Two years ago, when I first met Kieron, he was a sweetly monosyllabic seven-year-old whose unusually proficient pastels and acrylics of the countryside around his Norfolk home had attracted praise and a waiting list of 680 buyers. Now there is a waiting list of 6,000, as Americans, Chinese and Germans clamour for a Kieron original. Paintings he sold for £2,000 have been resold for £10,000. His fifth exhibition opened yesterday at his local gallery in Holt and sold out in 10-and-a-half minutes, one painting fetching £15,595.
Two years is a long time for any child, let alone a prodigy. I wondered how nine-year-old Kieron would have changed, and how this unhealthy concoction of money and media hype might affect him.
“Oh, he’s a little lord of the manor now,” laughs his mother over the phone when I first call. Kieron, his sister Billie Jo, mum Michelle and dad Keith were squeezed into a two-bedroom flat next to a petrol station but, thanks to sales of his paintings, Kieron this year bought the family a detached house, an attractive former post office by a village church on the Norfolk Broads. Kieron wanted to move close to the home of his hero, the 20th-century landscape painter Edward Seago, so they did, and Kieron will take possession of the house when he is 18.
This is a major life change for the family, so it is a relief to find Kieron skating outside with Billie Jo and friends after school, like any country village kid. He is polite but also nicely self-contained; he has grown in confidence but is not unnervingly eloquent. His “yeps” of two years ago have been replaced by agreeable “uh-hums” and it is still a surprise when he suddenly offers three or four carefully considered sentences about his work.
The wellspring of prodigious gifts is endlessly fascinating. From Mozart to Picasso, we have debated whether genius is born or made, and how. Kieron’s talent seems particularly miraculous. His parents worked as an electrician and a nutritionist, neither remotely artistic, and Kieron was an energetic five-year-old until they visited Cornwall on their first family holiday. As they admired the view of a bay, Kieron asked for pencils and produced a striking drawing. But perhaps Kieron’s passion for landscapes had been quietly ignited by all the paintings collected by Keith and hung on their walls at home.

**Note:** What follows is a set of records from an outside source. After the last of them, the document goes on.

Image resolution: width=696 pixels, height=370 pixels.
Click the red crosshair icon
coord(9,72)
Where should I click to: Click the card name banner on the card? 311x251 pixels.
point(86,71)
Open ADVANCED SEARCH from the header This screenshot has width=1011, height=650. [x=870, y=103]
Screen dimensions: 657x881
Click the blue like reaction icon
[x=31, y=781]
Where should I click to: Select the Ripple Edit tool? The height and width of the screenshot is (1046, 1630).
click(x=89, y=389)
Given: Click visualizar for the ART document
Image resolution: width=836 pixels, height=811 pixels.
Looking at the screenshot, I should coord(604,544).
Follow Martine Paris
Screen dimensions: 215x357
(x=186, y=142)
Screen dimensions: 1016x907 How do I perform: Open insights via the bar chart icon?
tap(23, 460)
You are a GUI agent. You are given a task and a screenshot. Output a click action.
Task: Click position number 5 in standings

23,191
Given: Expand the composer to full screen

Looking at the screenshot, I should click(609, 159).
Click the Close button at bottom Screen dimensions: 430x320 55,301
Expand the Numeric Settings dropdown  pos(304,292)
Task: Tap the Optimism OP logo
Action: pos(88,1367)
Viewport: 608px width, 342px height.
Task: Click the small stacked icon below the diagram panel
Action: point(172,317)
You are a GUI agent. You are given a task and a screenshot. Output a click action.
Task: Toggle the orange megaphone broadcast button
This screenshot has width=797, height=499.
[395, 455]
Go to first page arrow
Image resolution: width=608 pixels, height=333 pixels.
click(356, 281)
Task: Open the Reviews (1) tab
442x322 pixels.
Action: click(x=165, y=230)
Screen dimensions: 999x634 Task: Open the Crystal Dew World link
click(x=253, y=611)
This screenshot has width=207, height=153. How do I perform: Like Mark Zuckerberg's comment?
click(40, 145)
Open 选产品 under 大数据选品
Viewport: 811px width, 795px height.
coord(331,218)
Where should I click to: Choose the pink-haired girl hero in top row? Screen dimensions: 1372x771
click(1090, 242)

“You can’t see gifted children in isolation. It’s all within the context of the family,” says educational psychologist Susan Lee-Kelland. “Picasso always used to say it’s very important not to teach a child how to draw, which is interesting, because his father was a renowned artist, so Picasso learned at home, perhaps without realising it. The same is true of musical prodigies – they often come from parents who may be choir masters, or musical in some way.”
Kieron used to paint on the kitchen table. Now, step inside his cosy, low-beamed home and the first room is his studio, cluttered with easels and paints precariously balanced on palettes.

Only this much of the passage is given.